From Mattancherry or Fort Kochi, take the ferry or Water Metro to Willingdon Island. The Island Warehouse hosts work by 12 artists, including LaToya Ruby Frazier and Marina Abramović. The scale, pace, and openness of the space make it feel like a pause – a good place to reflect after the city’s density.

Now onto some Practical Kochi-Muziris Biennale Hopping Advice 

  • Wear something comfortable. Choose cotton clothes and comfortable shoes.
    Note: Sure, your cutest fit pics might look cool between the art for the ‘gram, but you definitely will feel the heat and the blisters later on. 
  • Carry a bag with enough space for a refillable water bottle, umbrella, sunscreen and even some snacks if needed.
  • Join the Kochi-Muziris Biennale WhatsApp channel for daily programme updates and timely updates.
  • Performances happen throughout the day — you will miss some, and be okay with that.
  • Eat locally. Have soda sarbath, cutlets, and palaharam sold by Fort Kochi home-makers near Aspinwall. In Mattancherry, stop at Shantilal’s Mithaiwala or Kayees Rahmathulla Biryani. Check out Pandhal Café inside David Hall and Lila Art Cafe too. End a long day with beer or wine at Francis or Seagull, if you can get a table.

Shops to Explore:

There are beautiful stores to check out all around the locale. 
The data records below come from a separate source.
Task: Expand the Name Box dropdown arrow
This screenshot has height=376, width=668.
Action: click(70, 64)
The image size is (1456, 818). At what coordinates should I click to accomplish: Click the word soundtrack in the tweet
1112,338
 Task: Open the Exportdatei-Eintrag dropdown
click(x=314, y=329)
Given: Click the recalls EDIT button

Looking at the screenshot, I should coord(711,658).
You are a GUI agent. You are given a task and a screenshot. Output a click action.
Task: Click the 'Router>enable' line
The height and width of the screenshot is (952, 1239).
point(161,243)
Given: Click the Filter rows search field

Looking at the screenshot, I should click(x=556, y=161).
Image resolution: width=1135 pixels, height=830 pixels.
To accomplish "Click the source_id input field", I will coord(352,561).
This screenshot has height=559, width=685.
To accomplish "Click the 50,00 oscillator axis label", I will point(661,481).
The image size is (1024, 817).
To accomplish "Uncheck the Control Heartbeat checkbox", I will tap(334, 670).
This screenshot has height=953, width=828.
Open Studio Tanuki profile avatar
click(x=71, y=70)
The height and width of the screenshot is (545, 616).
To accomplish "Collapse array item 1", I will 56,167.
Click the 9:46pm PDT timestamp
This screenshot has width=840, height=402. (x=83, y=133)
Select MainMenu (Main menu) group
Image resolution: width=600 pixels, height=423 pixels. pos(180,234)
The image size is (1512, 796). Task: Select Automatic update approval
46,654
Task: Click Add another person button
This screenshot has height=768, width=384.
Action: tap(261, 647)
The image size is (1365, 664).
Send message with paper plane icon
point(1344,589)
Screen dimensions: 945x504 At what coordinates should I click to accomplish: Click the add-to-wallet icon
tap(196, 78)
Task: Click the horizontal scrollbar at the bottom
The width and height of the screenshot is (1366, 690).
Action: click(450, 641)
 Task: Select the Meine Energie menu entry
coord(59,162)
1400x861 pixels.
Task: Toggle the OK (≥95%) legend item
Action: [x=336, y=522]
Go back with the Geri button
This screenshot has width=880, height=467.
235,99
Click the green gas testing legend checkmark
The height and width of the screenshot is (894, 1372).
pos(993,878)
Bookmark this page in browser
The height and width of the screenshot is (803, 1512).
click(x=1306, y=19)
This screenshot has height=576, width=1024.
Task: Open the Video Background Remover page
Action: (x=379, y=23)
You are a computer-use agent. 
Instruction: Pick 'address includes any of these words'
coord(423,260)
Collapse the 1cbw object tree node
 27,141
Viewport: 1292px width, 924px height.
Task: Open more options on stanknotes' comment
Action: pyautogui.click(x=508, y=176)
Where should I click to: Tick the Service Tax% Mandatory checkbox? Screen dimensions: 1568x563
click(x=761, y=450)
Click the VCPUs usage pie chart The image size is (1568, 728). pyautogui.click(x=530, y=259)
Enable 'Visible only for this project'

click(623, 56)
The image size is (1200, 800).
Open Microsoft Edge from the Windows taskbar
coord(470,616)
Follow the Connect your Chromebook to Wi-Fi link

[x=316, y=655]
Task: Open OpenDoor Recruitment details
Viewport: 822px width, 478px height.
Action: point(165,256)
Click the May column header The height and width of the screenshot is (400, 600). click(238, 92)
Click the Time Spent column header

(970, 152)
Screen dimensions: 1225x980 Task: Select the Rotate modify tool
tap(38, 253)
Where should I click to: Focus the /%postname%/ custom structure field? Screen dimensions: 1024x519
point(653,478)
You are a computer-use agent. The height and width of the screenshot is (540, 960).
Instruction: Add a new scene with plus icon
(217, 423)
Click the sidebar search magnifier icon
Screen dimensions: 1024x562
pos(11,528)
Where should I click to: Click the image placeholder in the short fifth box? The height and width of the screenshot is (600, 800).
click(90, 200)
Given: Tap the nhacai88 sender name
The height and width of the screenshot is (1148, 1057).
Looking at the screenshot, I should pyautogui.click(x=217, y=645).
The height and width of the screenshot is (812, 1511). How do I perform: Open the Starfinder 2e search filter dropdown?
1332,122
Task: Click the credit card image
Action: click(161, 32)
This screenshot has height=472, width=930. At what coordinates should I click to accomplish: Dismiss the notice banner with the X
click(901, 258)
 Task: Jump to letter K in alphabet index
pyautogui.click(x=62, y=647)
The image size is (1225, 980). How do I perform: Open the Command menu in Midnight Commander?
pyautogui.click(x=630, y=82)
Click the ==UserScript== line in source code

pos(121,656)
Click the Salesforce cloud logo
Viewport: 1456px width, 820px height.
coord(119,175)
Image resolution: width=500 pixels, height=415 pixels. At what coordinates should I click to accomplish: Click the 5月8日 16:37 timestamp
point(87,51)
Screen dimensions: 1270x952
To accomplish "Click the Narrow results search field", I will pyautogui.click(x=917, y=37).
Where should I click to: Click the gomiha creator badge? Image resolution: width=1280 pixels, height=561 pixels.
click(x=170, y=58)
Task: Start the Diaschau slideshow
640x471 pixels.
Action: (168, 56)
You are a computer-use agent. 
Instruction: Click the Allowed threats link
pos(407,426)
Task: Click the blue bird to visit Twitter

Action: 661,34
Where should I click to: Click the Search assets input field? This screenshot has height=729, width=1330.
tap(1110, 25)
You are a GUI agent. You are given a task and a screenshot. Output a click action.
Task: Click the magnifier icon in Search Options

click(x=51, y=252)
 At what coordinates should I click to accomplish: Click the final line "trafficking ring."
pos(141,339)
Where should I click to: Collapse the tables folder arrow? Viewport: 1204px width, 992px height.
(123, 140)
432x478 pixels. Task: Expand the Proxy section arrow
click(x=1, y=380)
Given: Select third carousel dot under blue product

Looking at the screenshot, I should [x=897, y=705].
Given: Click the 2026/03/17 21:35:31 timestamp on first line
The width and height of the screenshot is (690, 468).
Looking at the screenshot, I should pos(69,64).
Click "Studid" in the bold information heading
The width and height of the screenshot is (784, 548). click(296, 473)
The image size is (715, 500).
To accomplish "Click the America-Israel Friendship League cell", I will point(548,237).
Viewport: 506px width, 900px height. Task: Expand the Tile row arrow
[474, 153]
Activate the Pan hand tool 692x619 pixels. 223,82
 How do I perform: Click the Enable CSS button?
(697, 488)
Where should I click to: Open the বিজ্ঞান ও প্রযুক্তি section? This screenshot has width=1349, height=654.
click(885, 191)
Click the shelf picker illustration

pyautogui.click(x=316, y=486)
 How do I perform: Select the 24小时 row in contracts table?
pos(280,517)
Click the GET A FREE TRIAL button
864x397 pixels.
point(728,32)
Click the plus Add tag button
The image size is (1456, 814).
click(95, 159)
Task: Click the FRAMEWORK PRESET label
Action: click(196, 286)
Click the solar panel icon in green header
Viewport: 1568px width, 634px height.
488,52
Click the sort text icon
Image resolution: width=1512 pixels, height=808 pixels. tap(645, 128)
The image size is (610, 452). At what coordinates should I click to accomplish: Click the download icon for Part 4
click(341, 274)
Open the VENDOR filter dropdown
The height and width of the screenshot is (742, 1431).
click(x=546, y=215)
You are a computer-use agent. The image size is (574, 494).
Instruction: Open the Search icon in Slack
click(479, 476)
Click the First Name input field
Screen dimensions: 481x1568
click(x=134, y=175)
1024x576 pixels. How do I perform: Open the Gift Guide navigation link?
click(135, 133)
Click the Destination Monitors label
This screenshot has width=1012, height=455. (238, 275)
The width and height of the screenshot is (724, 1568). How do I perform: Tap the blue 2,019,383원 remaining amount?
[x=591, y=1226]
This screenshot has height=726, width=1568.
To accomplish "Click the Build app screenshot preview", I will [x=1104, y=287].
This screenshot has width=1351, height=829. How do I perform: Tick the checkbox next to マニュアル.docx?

They’re part of the experience too; don’t rush past them. You may never know what you’d end up discovering there, or who you might meet there. 

Final note: choose to pause and experience this Biennale deeply, rather than rushing to cover everything

This Kochi-Muziris Biennale asks you to pause, consider, and linger – the very way of life that Fort Kochi is known for. Walk if you can. Ferry when you’re tired. Sit and imbibe the art that speaks to you. Talk to people. Miss a venue or two. Come back the next day. The Kochi-Muziris Biennale 2025–26 isn’t something you complete. It’s something you move through – slowly, sociably, and very much on Kochi’s terms.